→ Excerpted text:
------------------------------------------------------------
Using trie solving a real world algorithm problem

📅2023-07-12🧐62

The problem

I saw a message in a tech group for 30 minutes ago:

a-real-world-algorithm-example-trie

Here is the inputs and the expected output:

full name list:

[   
    {
        "name": "John Doe"
    },
    {
        "name": "Jane Frances Dough"
    }
]

janky list

[   
    {
        "name": "doe@email.com",
        "ID": 1
    },
    {
        "name": "J Dough"
        "ID": 2
    },
    {
        "name": "Bob Barker"
        "ID": 3
    },
    {
        "name": "Barker"
        "ID": 4
    }
]

expected output:

[   
    {
        "name": "doe@email.com",
        "ID": 1
    },
    {
        "name": "J Dough"
        "ID": 2
    }
]
Solution

Trie is a good apporach in this case, we can use it to reduce the time complexity, and to use a least space as small as possible.
------------------------------------------------------------
→ Problems and tasks:
[1] Render this sentence from the trie write-up in Spanish: "Here is the inputs and the expected output:"
[2] Pick up the trie write-up after its last sentence and keep writing its solution section.
The lines that come next are separate material, unrelated to the trie write-up.

→ Data block:
------------------------------------------------------------
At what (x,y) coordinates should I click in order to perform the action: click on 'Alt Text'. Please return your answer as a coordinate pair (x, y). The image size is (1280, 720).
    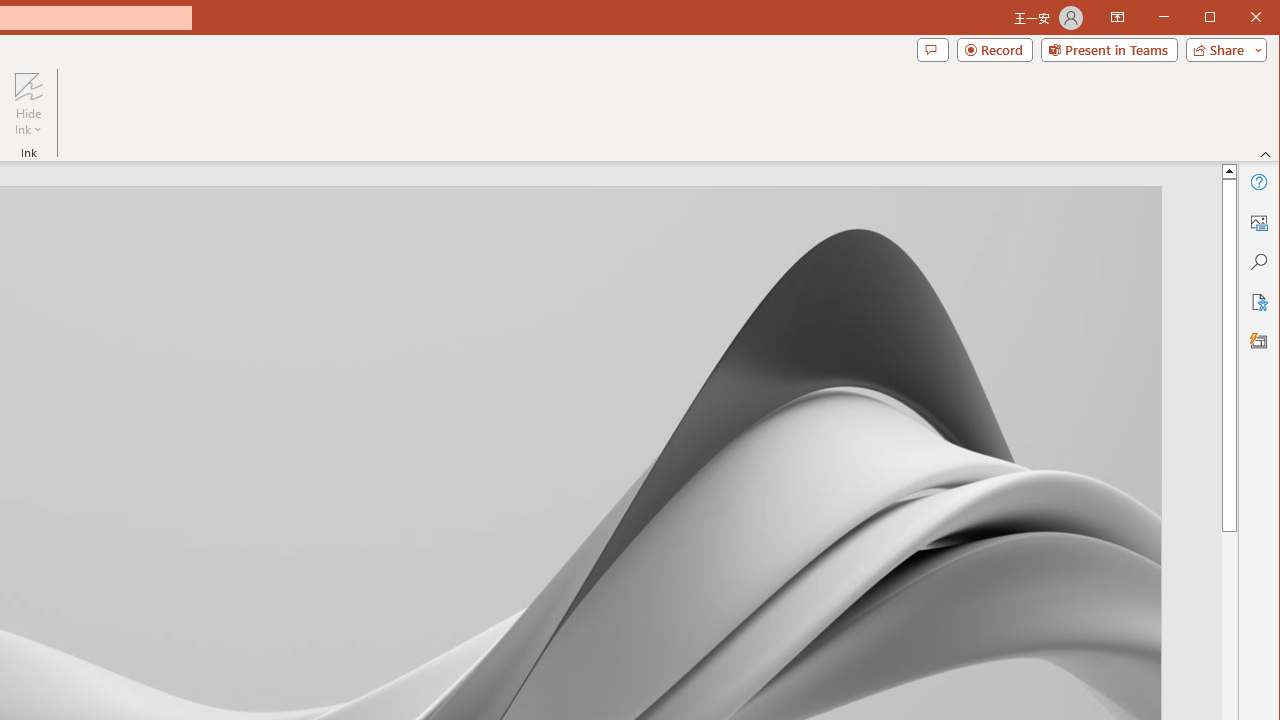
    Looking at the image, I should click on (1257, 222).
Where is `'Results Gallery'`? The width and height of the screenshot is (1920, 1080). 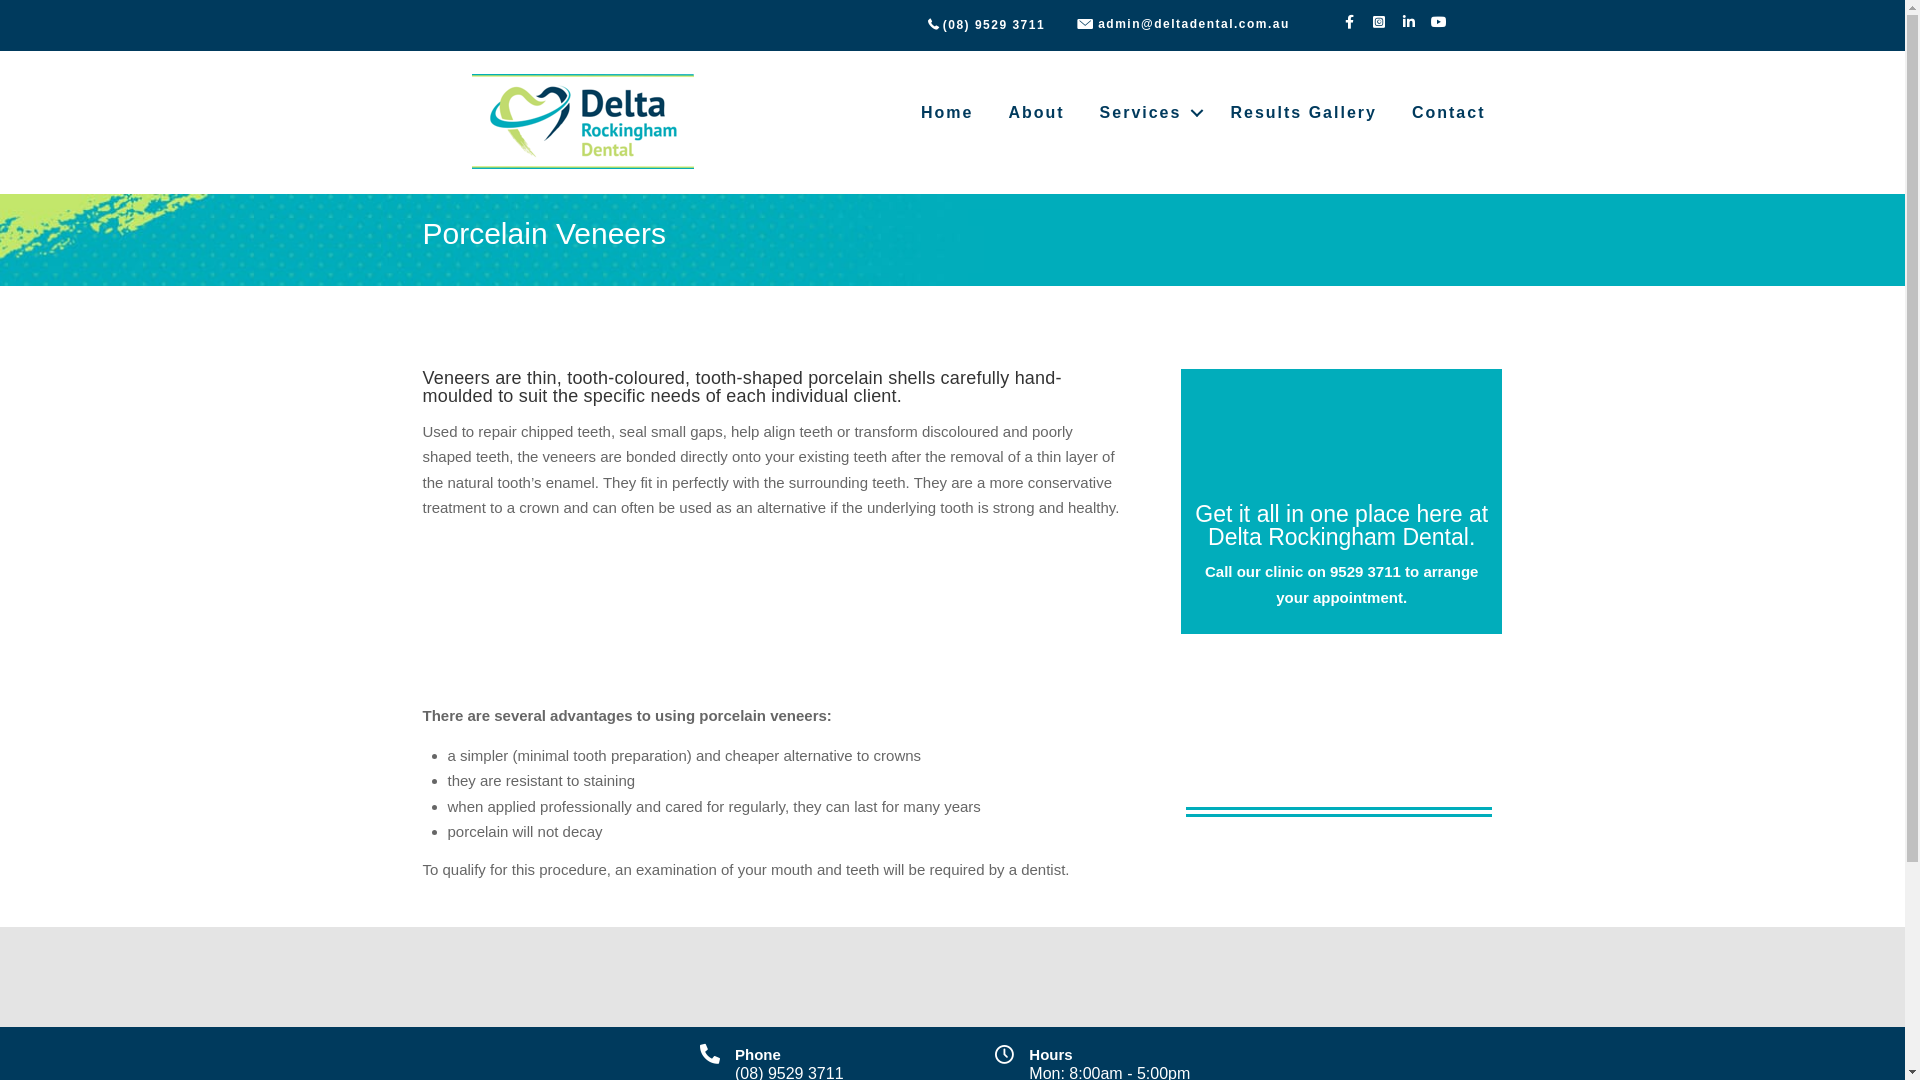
------------------------------------------------------------
→ Written answers:
[1] Aquí están las entradas y la salida esperada:

[2]
Here is how a Trie works:

https://en.wikipedia.org/wiki/Trie

The time complexity in this case is O(n) which n is the length of the janky list. And all the ideas are in the comment.

def search(arr1, arr2):
    initials = {} # a trie to save all possible combinations of all names
    """
    like this:
    "j": {
        "jane": { # her full first name
            "dough": {} # her full last name
        }
        "dough": {} # her full last name
    }
    
    two type of search can match the dict above:
    a["j"]["jane"]["dough"] # True
    a["j"]["dough"] # True
    
    if you like, also can save middle name as well
    """
    
    ln_emails = set() # last name as email username
    
    # gathered
    for item in arr2:
        names = item["name"].split()
        f_init = names[0][0].lower()
        f_full = names[0].lower()
        l_full = names[-1].lower()
        
        # add to initials trie
        initials[f_init] = {
            f_full: { 
                l_full:{}
            },
            l_full: {}
        }
        
        # add to email set
        ln_emails.add(l_full)
 
    result = []
     
    # janky
    for item in arr1:
        # Case 1: email , query time O(1)
        email_name_right = item["name"].find("@")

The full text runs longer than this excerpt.